Several of his monumental works bear witness to the scope of his achievement and to the special attention the artist devotes to space and the dialogue with matter. His mythical work, Site transitoire, installed on a hill near the town of Asciano (which has been re-named after it), is a monumental basalt construction that harmonizes perfectly with its surroundings. It is made up of several elements that dialogue with one another and with nature: a large seat to offer rest to passers-by, a window that captures the last ray of sunlight, a sarcophagus and a labyrinth. In this elemental work, the artist represents the three positions of the body - sitting, standing, lying down - the limits of man. It is a dwelling perched on a hill with nothing but the heavenly vault for its roof where every year, at the summer solstice, five hundred spectators gather for a theatrical and musical performance.

Other monumental creations bear witness to the artist’s engagement with universal forms in a similar vocabulary, such as Entre Terre et Ciel, La Tour Méridienne (Between Earth and Sky, The Meridian Tower). This is a work in the form of a gigantic hopscotch game, made up of nine squares, a tower composed of seven elements eight meters high, a solar boat in the middle of a pool and a wheel broken in two. Originally installed near Viareggio, then at Anvers, then in the Royal Park of Brussels, it is now to be found in the Rue de la Porte de Namur. In a similar vein there is the monumental Marelles, Mémoires et Miroirs (Hopscotch, Memories, and Mirrors) made up of forty-three blocks of granite carved in Egypt over the period of a year in the quarries of Assouan (23 meters long by 15 meters wide) and of two ornamental pools installed in the Cairo’s International Garden. As Jean-Paul Philippe observes, “The game of hopscotch is universal, its rules are similar in all latitudes, only the design differs according to time and place and culture. In Europe the familiar form we know from our childhood was modelled on the layout of churches and first appeared in the year 1000 : the square in front of the church, the nave, transept and choir.” Let us not forget the artist’s latest monumental work to date, De l’Eau à l’Air, des boues à l’éther (From Water to Air, From Mud to Ether), built for a water-treatment plant near Paris and installed at Seine-Aval. The walls, stones and mirrors were designed by Jean-Paul Philippe to evoke a diagram representing the nitrogen cycle. The adjacent park also houses one of the artist’s installations entitled Miroirs du Ciel (Mirrors of the Sky).
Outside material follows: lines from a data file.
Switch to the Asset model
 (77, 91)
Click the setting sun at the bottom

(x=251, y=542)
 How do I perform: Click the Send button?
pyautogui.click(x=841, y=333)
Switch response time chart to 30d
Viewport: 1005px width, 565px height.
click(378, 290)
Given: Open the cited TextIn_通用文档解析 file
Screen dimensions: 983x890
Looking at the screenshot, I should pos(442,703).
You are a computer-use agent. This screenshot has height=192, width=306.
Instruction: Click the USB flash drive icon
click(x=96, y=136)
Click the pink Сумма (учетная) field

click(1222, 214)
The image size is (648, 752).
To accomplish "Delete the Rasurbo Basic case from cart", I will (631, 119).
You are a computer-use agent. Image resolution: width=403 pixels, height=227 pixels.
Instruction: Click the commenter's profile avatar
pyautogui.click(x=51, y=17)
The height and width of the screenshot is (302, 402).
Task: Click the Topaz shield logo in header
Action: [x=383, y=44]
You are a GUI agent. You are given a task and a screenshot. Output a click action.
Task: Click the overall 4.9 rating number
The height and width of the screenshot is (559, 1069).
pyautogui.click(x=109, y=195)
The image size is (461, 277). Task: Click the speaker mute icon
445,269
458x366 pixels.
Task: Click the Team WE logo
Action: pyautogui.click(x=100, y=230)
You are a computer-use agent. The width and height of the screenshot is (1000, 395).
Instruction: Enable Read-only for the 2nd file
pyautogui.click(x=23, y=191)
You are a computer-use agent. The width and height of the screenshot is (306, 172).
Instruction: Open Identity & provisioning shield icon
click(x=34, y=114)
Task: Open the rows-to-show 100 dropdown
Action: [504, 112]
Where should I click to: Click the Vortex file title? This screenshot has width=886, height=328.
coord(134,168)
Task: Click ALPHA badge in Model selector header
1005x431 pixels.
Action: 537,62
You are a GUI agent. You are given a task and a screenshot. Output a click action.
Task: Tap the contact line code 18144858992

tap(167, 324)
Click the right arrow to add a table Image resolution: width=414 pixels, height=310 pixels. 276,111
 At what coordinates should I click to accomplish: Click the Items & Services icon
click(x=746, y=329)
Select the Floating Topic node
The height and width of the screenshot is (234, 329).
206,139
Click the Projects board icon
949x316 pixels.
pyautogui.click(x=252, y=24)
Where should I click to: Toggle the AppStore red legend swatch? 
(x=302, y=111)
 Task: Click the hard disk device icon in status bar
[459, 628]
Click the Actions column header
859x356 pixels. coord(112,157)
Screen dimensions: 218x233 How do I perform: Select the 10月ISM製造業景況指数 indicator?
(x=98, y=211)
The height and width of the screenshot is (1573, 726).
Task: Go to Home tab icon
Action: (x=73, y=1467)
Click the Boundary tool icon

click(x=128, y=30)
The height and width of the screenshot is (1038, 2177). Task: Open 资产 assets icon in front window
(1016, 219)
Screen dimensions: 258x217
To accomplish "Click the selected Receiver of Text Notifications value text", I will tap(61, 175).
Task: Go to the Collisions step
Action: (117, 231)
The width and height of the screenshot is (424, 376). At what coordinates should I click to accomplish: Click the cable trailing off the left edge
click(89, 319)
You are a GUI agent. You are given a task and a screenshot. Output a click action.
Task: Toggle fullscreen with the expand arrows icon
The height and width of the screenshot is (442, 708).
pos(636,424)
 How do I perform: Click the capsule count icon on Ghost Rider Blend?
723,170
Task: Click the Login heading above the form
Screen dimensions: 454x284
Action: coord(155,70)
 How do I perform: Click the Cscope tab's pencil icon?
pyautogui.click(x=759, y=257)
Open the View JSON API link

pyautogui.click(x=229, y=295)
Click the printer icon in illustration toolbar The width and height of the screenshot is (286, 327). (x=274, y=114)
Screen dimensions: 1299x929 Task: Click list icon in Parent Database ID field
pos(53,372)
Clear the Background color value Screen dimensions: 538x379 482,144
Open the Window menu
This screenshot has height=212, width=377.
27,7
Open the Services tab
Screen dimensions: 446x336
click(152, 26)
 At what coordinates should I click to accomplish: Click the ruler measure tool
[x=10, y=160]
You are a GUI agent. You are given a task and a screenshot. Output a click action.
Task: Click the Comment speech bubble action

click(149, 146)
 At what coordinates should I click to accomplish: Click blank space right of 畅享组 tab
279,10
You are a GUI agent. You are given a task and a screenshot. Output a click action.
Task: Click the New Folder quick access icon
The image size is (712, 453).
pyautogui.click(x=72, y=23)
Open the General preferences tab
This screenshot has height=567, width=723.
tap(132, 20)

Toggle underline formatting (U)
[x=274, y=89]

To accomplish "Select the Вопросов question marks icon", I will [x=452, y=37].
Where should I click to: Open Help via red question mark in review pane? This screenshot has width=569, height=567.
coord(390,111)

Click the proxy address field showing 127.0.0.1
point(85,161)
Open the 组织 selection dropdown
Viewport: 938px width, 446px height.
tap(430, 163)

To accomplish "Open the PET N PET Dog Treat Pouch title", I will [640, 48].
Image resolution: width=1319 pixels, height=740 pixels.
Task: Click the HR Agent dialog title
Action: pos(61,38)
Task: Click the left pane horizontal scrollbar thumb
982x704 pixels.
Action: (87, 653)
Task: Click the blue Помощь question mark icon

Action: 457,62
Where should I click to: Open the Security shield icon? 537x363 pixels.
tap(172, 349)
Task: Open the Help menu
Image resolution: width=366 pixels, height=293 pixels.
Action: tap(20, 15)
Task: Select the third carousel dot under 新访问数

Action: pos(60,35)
A recent exhibition at the Museum of Contemporary Art in St. Louis made it possible to display a wide range of the artist’s works in a clever scenography that led the visitor into the heart of his universe. Our more modest exhibition aims to provide an overview of his work through a careful selection of sculptures and drawings done for the Site transitoire, Marelles, Stèles, Sièges, Piéta. As the visitor winds his way through this collection of forms made of basalt, granite, marble, wood, lead, mirrors, engraved glass as well as charcoal, oil and acrylic drawings (and even tin cans burnished by the Egyptian sun) he will be made to feel a confluence of heart and mind, of time and space, a presence “in which the now enters into the forever,” as Bernard Noël put it so well in his remarks on the artist.

This exhibition was conceived and prepared jointly by Véronique Jaeger and Jean-Paul Philippe for the space in the rue de Seine, the culmination of a relationship between the artist and the gallery that began in the 1980s.